"I will now allure her, and bring her into the wilderness, and speak tenderly to her."
As someone who grew up in the heart of the Midwest, my idea of wilderness was always tall trees, acres upon acres of corn fields, and flatland that stretches to the horizon. So I was not at all prepared for a new type of wilderness that greeted me when — in preparation for my canonical novitiate year — I began a weeklong retreat in the Texas Hill Country outside of San Antonio.
I had visited San Antonio before, and I had even been to the retreat center where I was staying, but nothing could have prepared me for the brutal reality of South Texas in August. The intensity of the noonday sun at that time of year is almost unbearable, and while 106 degrees in the shade was a new experience for me, I personally found that I did not enjoy it.
Despite the heat, or perhaps because of it, I received so many blessings during that retreat. For one thing, I left with a newfound appreciation for the desert. Now, we can split hairs here — I realize that the Texas Hill Country isn't technically a desert, but for this Midwestern woman, it is as much a desert as anything else.
After being immersed in this wilderness for several days, I began to appreciate the unique beauty of my surroundings. I could better understand why Jesus, John the Baptist, Moses, Anthony of Egypt, Benedict, and so many other holy men and women have gone to the desert to commune with God.
The desert, in all its barrenness, heat and aridity, confronts us with our human vulnerabilities. Without shelter, water and food, we are completely exposed, opening ourselves to sunburn, dehydration and death.
I found that facing my vulnerability and weakness led me to gratitude. Every drop of cold water that touched my lips that week brought with it a prayer of thanksgiving; each scrawny mesquite tree, no matter how little shade it gave compared to the thick canopies of the oaks and maples of my home, was such a welcome sight, it felt like God had put it there just for me.

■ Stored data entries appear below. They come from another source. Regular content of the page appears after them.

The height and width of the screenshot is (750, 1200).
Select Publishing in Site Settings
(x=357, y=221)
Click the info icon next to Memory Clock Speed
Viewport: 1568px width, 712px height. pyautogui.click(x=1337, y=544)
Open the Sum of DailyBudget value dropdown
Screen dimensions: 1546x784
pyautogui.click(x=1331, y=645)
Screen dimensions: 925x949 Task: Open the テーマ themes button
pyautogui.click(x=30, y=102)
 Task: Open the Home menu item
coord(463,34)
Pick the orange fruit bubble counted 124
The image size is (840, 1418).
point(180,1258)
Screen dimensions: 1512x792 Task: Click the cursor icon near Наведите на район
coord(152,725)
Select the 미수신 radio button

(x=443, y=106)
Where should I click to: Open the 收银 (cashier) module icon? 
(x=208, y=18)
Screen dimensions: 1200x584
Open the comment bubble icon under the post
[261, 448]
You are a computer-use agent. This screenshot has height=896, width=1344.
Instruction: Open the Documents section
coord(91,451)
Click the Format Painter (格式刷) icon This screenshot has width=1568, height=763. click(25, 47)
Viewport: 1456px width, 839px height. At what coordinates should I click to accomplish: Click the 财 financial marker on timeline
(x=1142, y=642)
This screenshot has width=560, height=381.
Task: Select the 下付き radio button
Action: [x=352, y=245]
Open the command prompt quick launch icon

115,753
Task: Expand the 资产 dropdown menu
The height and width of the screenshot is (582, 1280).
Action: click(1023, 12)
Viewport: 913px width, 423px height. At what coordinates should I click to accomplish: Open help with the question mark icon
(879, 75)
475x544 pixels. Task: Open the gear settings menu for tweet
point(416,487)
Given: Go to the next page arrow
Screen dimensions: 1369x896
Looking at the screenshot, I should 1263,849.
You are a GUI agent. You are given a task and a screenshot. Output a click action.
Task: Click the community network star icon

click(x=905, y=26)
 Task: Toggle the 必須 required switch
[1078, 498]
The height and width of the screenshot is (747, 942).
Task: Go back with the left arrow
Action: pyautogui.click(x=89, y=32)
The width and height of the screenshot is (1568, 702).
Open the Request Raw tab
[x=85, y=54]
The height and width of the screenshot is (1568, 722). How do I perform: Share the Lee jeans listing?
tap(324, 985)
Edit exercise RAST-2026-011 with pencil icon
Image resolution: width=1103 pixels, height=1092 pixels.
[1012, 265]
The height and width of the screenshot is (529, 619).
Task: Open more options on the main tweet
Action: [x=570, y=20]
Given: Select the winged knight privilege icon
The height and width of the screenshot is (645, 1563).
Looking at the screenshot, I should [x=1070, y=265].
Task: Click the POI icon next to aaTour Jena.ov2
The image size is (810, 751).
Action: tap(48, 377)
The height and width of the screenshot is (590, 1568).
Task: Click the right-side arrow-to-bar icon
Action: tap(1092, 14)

Each Lent since that retreat, I visit this desert place in my imagination when I pray. I imagine the heat and the emptiness and the silence. I imagine that Jesus is there, too, spending his 40 days in the desert with me. I imagine us delighting in the wild beasts we encounter — armadillos, deer, wild boar, snakes, scorpions — while we are tended to by angels. I imagine us lying on our backs in the moonlight, gazing at the stars with wonder.
I imagine us facing our temptations together, learning that we confront our own darkness when there is nothing else to distract us. This is why when Satan eventually appears, he looks exactly like us, taking advantage of the fact that it's often our own false images of ourselves that encumber our relationship with God.
This has been my prayer every Lent since that retreat, accompanied by the usual almsgiving and fasting. I think it's a very wise aspect of our Christian tradition (and of most faith traditions, for that matter) to insist that our spiritual practices have a bodily component. In the case of fasting, depriving ourselves of something we want draws attention to our deepest desire, which is union with God.
Fasting is, for me, a way to enter into the desert. Making some small sacrifice heightens my awareness of dependence on God. Fasting reminds me of my own vulnerability and weakness, which is an awareness that comes so naturally in the harshness of the desert.
Most importantly, praying with Jesus in the desert is how I try to turn my whole self towards God, for Lent is about placing God, not ourselves, at the center. These 40 days are not about shame for how we may be failing at our Lenten promises or pride for our fidelity to our promises, for both shame and pride make Lent be about ourselves, not about God.
Lent demands that we strip away what prevents us from placing God at the center so we can turn to God with our whole selves, ready and attentive to remain with God when Easter comes. And I think that is what the desert has made me and so many others across the centuries understand.